President Bush gives Liberty the freed turkey a pat on the head and little Caroline Kennedy takes a ride on her pony, Macaroni, on the South Lawn in this look at life in America’s most famous residence. Budding White House buffs learn through photos and other memorabilia that President Nixon had a one-lane bowling alley installed and Amy Carter had a tree house out back.
We owe the West Wing to President Theodore Roosevelt, whose six kids were so noisy he needed a quiet office space.
“What to Do About Alice?” (Scholastic, $16.99, ages 4-8) by Barbara Kerley and illustrated by Edwin Fotheringham.
Speaking of Theodore Roosevelt, he once said of his oldest child: “I can be president of the United States or I can control Alice. I cannot possibly do both.”
Dubbed “Princess Alice” by the press, she lost her mother soon after her birth. Alice was 17 when her father, stepmother and five stepsiblings moved into the White House.
This playful picture book traces Alice’s life into adulthood. No carriage for Alice, she whizzed around town behind the wheel of her own car, danced until the wee hours and once bet on a horse race, later embracing politics and marrying a congressman.
“Duck for President” (Atheneum, $16.99, ages 4-8) by Doreen Cronin and illustrated by Betsy Lewin.

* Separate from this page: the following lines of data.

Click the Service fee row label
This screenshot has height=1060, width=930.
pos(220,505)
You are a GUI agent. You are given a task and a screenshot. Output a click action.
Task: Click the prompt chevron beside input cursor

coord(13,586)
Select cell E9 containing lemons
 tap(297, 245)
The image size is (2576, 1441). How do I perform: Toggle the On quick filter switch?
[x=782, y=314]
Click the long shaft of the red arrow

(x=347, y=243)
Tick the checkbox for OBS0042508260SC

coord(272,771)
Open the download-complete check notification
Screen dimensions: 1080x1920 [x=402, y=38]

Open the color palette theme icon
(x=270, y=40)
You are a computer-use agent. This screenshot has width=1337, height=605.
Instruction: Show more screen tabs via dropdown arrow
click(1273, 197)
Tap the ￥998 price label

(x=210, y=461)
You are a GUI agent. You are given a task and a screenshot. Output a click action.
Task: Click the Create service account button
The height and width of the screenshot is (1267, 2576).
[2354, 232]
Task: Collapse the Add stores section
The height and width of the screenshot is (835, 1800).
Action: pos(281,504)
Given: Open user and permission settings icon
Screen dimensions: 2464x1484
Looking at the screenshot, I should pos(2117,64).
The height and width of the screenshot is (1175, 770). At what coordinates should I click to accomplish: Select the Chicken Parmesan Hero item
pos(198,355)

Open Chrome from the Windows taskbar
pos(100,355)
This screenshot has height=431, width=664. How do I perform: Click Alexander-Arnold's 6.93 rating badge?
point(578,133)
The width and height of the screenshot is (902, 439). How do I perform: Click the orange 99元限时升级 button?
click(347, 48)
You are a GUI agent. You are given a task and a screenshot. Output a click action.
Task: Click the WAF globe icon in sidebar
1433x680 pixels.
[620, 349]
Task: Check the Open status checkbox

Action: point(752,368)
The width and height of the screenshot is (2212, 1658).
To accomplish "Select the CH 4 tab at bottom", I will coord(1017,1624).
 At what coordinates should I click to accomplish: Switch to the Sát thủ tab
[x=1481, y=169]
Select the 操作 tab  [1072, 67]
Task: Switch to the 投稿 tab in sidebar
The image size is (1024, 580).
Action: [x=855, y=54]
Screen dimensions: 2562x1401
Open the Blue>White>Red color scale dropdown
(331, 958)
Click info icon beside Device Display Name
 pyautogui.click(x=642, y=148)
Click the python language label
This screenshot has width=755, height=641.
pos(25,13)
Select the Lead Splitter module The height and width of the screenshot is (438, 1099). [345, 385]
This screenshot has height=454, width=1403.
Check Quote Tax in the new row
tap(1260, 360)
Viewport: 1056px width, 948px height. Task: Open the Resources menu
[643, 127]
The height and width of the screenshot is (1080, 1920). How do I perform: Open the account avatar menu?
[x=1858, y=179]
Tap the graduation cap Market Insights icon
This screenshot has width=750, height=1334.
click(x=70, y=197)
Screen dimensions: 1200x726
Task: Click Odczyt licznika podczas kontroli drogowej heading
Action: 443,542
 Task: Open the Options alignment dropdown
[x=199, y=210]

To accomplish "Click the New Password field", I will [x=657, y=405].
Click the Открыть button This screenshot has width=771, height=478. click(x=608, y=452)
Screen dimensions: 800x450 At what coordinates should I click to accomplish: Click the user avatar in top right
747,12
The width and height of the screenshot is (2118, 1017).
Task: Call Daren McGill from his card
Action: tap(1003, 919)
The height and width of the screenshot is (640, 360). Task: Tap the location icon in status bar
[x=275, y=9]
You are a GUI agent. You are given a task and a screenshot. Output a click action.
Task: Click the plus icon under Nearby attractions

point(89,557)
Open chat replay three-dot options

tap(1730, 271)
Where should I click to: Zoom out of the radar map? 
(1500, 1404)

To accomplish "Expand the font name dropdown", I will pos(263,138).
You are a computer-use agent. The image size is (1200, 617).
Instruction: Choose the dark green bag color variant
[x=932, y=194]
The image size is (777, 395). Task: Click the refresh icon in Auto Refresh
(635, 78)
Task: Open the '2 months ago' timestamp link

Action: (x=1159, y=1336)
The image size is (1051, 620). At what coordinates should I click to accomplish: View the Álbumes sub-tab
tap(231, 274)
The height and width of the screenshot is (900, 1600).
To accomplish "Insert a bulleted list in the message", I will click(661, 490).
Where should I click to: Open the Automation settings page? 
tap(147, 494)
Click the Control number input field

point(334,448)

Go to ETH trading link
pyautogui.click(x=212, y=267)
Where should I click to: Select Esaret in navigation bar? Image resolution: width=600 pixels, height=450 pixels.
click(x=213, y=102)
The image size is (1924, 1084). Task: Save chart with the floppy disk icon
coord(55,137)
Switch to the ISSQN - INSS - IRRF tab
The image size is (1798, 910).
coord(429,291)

The ambitious duck is back this election season, but as a reissue with a reconfigured cover declaring: “Duck is great for 2008!” Same story as ’04, but still fun if you’re a fan of the duckster, Farmer Brown and his barnyard gang.
Duck first defeats Brown for control of the farm and works his way to the White House with help from sticky ballots that appear in odd places. But a duck is a duck and he decides the farm is the place for him, offering the space he needs to chronicle his political adventures in his autobiography.